Rechtspraak
Rechtbank Limburg (Locatie Maastricht), 7 juli 2017
ECLI:NL:RBLIM:2017:6616
werknemer/Bam Infra Energie & Water Zuid B.V.
Feiten
Werknemer is op 25 juli 2005 in dienst van BAM getreden in de functie van monteur laag- en middenspanning. Werknemer is op staande voet ontslagen wegens het zonder toestemming van BAM verkopen van eigendommen (restmaterialen) van opdrachtgevers. Werknemer verzoekt vernietiging van het ontslag. BAM heeft een voorwaardelijk ontbindingsverzoek (tegenverzoek) ingediend, primair wegens verwijtbaar handelen (e-grond).
Oordeel
Geen dringende reden
De kantonrechter oordeelt dat gezien de inhoud van een aantal afgelegde verklaringen het niet te ver gaat om te concluderen dat het in het bedrijf van BAM (althans de ploeg werknemers die onder leiding van X en de door deze ingeschakelde onderaannemers of uitzendondernemingen werkzaam was) algemene praktijk was dat monteurs aan (de opdrachtgevers van) BAM toebehorend kopermateriaal afkomstig van de werklocatie (ten eigen bate) verkochten, althans de opbrengsten daarvan niet afdroegen aan (de opdrachtgevers van) BAM en dat de leidinggevende X in ieder geval hiervan op de hoogte was. Kennelijk werd dit in de ploeg normaal gevonden en rees er hoogstens een conflict als iemand de opbrengst van het ingeleverde materiaal wenste te ontvangen in contant geld. Welke rol X hierin precies gespeeld heeft, is onduidelijk gebleven, maar vaststaat dat hij rechtstreeks betrokken was door dit jarenlang aan te zien en te gedogen. Uit niets is gebleken dat één of meer van de werknemers gericht in een functioneringsgesprek op zulk gedrag aangesproken is of dat de algemene instructies die in de onderneming golden, per persoon in zo’n gesprek geconcretiseerd of zelfs van een sanctie voorzien zijn. Veel opvallender is nog dat BAM erkent geen strikt integriteitsbeleid te voeren en dat ook de superieuren van X er nimmer blijk van gegeven hebben de min of meer anarchistische werkwijze van dit bedrijfsonderdeel niet te kunnen accepteren. Pas toen het bedrijfsongeval van 17 november 2016 zich voorgedaan had, gingen de alarmbellen bij bedrijfsleider Y kennelijk rinkelen getuige diens missive van 29 november 2016. Tot dan was onder de ogen van de hoogste leiding van BAM een situatie in stand gehouden die al lang tot ingrijpen had moeten leiden. Geoordeeld wordt dat een dringende reden ontbreekt, zodat de opzegging wordt vernietigd.

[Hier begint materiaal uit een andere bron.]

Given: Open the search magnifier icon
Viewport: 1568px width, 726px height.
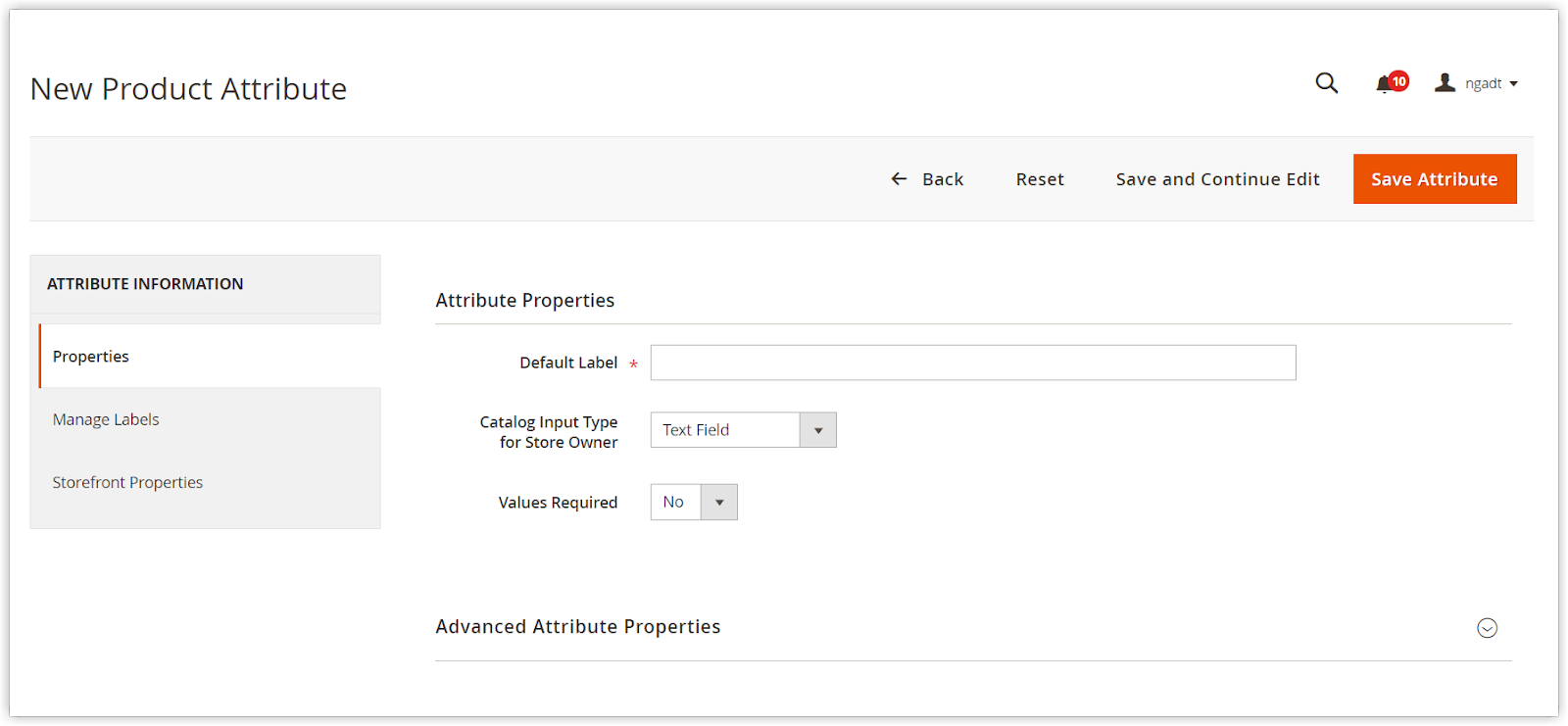Looking at the screenshot, I should pos(1326,83).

Voorwaardelijke ontbinding e-grond
Het handelen van werknemer is wel te kwalificeren als verwijtbaar handelen in de zin van artikel 7:669 lid 3 onderdeel e BW. Werknemer had, gelet op de omvang van het ingeleverde – aan (de opdrachtgevers van) BAM toebehorende – koperhoudende materiaal en de bedragen die het verkochte opbracht, moeten begrijpen dat deze bedragen aan (de opdrachtgevers van) BAM afgedragen hadden moeten worden. Een en ander leidt tot het oordeel dat werknemer zodanig verwijtbaar gehandeld heeft dat van BAM in redelijkheid niet gevergd kan worden de arbeidsovereenkomst te laten voortduren.